Catarina sorriu com arrogância, parecendo ter um plano infalível.
— Irmão, tenho uma colega veterana da época da escola com quem eu me dava muito bem. No ano passado, vi nas redes sociais que ela foi trabalhar no Grupo Aurelis e parece que ocupa um cargo alto. Se eu entrar em contato com ela, acho que vai dar certo!
Eduardo, ao ouvir isso, disse:
— Catarina, então deixo esse assunto em suas mãos. Você precisa garantir essa parceria com o Grupo Aurelis antes deles.
— Pai, fique tranquilo, não vou decepcionar o senhor.
Catarina sentia que, desta vez, esmagaria a primeira família.
Ela pensou em Simão e planejou pedir a ajuda dele.
O cérebro de seu próprio irmão não era tão bom quanto o dela, ele não ajudaria em nada.
Simão era cheio de truques.
Quando ligou, quem atendeu não foi Simão, mas alguém do hospital.
A pessoa do hospital informou que Simão estava internado e pediu que ela fosse vê-lo.
Catarina pensou que Simão estava doente, então foi até o hospital.

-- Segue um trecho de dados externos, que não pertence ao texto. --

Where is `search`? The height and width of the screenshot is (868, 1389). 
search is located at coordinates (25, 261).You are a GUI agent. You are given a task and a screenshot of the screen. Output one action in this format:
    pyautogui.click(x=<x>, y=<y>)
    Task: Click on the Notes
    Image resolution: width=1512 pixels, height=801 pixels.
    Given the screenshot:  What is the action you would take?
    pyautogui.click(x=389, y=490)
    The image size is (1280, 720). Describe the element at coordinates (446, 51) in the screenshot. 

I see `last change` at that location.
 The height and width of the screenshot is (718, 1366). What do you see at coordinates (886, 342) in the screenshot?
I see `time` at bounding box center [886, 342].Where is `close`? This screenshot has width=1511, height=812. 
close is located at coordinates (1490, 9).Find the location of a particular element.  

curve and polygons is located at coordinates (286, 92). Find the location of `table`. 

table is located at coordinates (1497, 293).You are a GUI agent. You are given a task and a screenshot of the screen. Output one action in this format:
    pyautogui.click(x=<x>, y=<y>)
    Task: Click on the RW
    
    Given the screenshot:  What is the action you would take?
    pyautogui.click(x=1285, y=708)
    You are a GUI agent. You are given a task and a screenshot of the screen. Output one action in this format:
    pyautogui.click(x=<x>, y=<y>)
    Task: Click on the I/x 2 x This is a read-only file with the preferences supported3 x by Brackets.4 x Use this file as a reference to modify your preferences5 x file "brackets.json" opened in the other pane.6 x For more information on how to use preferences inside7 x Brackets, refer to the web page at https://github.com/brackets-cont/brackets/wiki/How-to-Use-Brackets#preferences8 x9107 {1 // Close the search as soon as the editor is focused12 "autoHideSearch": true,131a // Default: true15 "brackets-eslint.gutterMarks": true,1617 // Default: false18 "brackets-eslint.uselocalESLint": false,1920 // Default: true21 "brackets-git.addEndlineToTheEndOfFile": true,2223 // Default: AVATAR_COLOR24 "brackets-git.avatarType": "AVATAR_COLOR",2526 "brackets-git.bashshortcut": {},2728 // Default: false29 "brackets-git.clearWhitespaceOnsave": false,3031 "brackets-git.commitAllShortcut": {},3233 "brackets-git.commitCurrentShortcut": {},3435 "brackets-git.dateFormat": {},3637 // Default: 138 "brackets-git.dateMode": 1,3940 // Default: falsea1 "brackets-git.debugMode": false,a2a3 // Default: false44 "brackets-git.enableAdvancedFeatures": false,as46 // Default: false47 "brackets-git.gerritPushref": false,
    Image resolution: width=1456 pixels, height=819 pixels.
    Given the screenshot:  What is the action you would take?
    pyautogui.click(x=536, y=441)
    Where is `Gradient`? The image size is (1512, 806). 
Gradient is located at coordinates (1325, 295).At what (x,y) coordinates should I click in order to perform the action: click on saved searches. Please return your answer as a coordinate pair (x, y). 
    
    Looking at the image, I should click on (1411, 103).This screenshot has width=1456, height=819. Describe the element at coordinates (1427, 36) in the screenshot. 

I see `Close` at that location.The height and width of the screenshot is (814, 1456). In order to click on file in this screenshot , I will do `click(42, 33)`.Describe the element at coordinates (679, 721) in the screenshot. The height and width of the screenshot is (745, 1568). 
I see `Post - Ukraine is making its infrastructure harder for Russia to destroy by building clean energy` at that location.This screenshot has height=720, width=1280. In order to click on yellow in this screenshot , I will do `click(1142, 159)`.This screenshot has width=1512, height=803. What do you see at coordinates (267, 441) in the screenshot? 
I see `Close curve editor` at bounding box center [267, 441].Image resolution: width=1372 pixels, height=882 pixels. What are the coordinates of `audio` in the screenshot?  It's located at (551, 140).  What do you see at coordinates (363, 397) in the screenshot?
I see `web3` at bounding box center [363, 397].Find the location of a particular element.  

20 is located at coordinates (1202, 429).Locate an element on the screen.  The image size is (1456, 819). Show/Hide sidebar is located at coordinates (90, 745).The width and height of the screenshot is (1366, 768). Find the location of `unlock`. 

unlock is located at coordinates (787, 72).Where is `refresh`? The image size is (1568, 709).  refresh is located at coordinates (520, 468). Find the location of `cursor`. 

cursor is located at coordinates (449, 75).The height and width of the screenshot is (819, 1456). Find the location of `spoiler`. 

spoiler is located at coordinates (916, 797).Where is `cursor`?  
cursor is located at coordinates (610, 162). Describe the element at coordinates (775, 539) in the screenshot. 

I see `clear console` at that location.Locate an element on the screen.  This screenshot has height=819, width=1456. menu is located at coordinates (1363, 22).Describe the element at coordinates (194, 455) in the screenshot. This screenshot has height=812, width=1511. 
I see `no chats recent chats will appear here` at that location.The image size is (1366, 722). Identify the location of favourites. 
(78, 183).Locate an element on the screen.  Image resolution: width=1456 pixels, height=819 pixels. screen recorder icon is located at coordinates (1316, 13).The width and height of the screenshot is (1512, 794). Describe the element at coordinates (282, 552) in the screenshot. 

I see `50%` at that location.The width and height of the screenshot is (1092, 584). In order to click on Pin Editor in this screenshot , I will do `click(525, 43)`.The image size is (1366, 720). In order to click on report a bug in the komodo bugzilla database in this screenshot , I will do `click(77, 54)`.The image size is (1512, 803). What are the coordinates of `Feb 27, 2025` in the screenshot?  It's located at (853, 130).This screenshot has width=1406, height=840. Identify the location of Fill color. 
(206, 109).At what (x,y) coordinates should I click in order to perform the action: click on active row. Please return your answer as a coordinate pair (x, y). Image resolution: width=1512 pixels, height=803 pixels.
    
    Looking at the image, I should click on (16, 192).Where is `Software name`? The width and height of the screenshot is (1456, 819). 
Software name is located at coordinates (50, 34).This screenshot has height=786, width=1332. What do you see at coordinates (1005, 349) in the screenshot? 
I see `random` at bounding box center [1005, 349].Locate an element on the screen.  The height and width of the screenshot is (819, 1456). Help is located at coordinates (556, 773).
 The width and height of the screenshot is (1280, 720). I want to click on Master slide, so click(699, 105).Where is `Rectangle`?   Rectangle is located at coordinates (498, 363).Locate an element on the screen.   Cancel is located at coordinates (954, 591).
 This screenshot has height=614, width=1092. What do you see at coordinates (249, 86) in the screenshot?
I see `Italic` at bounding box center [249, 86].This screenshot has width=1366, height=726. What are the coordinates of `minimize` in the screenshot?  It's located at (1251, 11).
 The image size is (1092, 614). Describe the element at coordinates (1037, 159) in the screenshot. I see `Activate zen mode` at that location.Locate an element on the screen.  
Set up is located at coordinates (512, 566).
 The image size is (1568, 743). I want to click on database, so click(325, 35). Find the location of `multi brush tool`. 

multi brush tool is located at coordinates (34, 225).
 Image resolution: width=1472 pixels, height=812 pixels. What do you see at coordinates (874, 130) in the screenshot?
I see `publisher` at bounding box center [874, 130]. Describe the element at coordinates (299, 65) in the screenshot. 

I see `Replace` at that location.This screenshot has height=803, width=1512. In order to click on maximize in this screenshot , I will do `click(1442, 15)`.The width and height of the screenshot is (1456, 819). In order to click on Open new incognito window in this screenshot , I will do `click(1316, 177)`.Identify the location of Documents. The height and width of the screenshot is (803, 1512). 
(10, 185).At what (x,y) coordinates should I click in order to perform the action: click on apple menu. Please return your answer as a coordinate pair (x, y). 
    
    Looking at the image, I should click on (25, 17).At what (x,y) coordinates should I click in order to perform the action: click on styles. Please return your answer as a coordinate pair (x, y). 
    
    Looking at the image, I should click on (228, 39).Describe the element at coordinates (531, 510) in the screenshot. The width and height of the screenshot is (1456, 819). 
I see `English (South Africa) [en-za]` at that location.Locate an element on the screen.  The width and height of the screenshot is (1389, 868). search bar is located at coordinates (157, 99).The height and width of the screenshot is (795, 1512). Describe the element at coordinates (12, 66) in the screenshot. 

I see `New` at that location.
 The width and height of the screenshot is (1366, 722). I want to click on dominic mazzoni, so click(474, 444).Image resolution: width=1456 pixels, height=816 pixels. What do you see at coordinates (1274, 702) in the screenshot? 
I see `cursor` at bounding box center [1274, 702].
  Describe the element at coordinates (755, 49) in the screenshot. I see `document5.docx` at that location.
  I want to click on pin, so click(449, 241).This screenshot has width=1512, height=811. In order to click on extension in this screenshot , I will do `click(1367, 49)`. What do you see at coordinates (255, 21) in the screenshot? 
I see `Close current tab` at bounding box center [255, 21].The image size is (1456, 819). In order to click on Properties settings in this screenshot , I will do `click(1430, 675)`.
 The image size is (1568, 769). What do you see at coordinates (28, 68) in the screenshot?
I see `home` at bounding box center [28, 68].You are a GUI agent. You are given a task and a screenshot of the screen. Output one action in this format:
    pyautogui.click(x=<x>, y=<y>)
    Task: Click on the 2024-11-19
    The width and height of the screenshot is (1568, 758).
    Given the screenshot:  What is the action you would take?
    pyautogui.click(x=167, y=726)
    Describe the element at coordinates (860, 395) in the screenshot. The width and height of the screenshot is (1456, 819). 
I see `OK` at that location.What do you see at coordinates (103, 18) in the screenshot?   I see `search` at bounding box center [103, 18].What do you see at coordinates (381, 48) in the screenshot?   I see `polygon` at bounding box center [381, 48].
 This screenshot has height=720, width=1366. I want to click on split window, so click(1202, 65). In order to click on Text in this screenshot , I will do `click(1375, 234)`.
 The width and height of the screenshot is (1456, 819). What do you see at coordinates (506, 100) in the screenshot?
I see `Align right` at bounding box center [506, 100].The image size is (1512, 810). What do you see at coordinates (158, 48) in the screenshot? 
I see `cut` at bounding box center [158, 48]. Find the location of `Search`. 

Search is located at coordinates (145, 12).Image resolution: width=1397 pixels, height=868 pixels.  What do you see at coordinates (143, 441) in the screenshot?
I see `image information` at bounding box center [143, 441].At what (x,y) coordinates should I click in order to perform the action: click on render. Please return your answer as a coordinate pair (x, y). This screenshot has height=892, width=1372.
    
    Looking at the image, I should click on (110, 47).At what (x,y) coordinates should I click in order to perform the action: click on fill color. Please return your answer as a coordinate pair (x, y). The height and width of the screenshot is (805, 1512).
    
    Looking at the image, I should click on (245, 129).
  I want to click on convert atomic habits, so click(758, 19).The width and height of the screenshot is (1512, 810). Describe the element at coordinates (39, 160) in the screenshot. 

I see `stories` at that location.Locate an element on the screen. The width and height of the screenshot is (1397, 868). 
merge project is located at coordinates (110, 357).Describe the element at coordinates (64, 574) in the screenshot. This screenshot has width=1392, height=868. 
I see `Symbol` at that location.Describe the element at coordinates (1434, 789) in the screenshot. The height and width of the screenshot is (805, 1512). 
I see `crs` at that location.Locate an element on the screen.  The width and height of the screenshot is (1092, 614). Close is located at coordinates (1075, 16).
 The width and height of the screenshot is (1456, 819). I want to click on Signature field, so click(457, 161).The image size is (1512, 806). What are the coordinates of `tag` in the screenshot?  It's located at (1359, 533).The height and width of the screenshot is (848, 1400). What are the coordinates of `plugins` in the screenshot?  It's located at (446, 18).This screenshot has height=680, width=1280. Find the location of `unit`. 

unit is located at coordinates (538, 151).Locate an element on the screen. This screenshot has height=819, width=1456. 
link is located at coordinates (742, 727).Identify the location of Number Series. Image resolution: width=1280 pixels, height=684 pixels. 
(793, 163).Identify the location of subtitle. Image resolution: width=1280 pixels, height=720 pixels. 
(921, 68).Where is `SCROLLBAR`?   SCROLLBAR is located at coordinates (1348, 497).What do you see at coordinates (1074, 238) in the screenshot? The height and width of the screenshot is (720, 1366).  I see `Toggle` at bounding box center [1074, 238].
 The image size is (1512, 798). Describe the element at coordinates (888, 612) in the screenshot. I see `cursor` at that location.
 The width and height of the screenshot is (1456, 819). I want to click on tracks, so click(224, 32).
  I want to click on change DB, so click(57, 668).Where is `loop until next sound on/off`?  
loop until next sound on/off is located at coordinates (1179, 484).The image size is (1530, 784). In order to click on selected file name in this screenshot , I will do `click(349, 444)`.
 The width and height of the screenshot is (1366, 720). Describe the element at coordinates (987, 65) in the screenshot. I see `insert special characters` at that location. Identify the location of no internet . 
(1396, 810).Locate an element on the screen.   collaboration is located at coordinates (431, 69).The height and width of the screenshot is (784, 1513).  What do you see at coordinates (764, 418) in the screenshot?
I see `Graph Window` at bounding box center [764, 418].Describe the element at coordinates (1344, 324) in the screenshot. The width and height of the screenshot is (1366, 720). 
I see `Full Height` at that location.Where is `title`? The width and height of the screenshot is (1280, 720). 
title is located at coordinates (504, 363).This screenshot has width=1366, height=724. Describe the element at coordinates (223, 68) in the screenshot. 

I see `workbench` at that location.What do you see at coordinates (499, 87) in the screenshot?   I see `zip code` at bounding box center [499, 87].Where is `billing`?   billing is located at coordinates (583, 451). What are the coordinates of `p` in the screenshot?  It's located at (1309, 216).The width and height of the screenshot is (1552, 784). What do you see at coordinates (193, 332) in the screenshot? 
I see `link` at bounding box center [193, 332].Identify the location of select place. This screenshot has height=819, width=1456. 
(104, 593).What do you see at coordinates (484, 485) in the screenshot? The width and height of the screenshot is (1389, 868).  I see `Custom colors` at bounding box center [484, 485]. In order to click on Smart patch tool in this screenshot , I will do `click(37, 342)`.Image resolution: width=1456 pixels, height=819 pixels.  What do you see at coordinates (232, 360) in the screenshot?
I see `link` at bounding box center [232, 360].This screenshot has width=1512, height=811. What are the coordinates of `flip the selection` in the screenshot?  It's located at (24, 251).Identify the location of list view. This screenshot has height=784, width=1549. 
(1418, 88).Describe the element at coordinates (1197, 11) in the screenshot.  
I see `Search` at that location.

Ao chegar, viu um rosto tão magro que mal podia acreditar que era Simão.
Ele estava deitado na cama, imóvel; apenas a cabeça se movia, o que lhe dava uma aparência bizarra.
— Catarina, você finalmente veio me ver. — Disse Simão com a voz fraca.
Parecia que sua vitalidade havia sido drenada, e seus olhos estavam fundos nas órbitas.
— Simão, o que aconteceu? Em poucos dias, como você ficou assim? — Perguntou Catarina.
Simão sabia que sua vida estava arruinada e queria se agarrar a Catarina como sua única tábua de salvação.
Catarina, vendo aquele estado que não parecia nem humano nem fantasma, sentiu repulsa.
— Simão, nós já terminamos. Eu não tenho nada com você.
— O que você disse... Catarina, eu sempre planejei tudo por você, fiz tudo por você, como pode agir assim agora? — Simão achava que Catarina não o abandonaria.
Mas, ao ver que ele estava paralisado, ela mudou de atitude instantaneamente.
Catarina sorriu.
— Simão, mesmo que tenha feito coisas por mim, e daí? Olhe para você agora, mãos e pés inúteis, quase todas as articulações do seu corpo quebradas. Você vai passar o resto da vida deitado numa cama, não é diferente de um inválido. Eu, Catarina, tenho um futuro brilhante pela frente. Como poderia ficar presa a você?
— Catarina... não me deixe... não! Eu te amo, ninguém te ama mais do que eu! Catarina! — Simão chorou.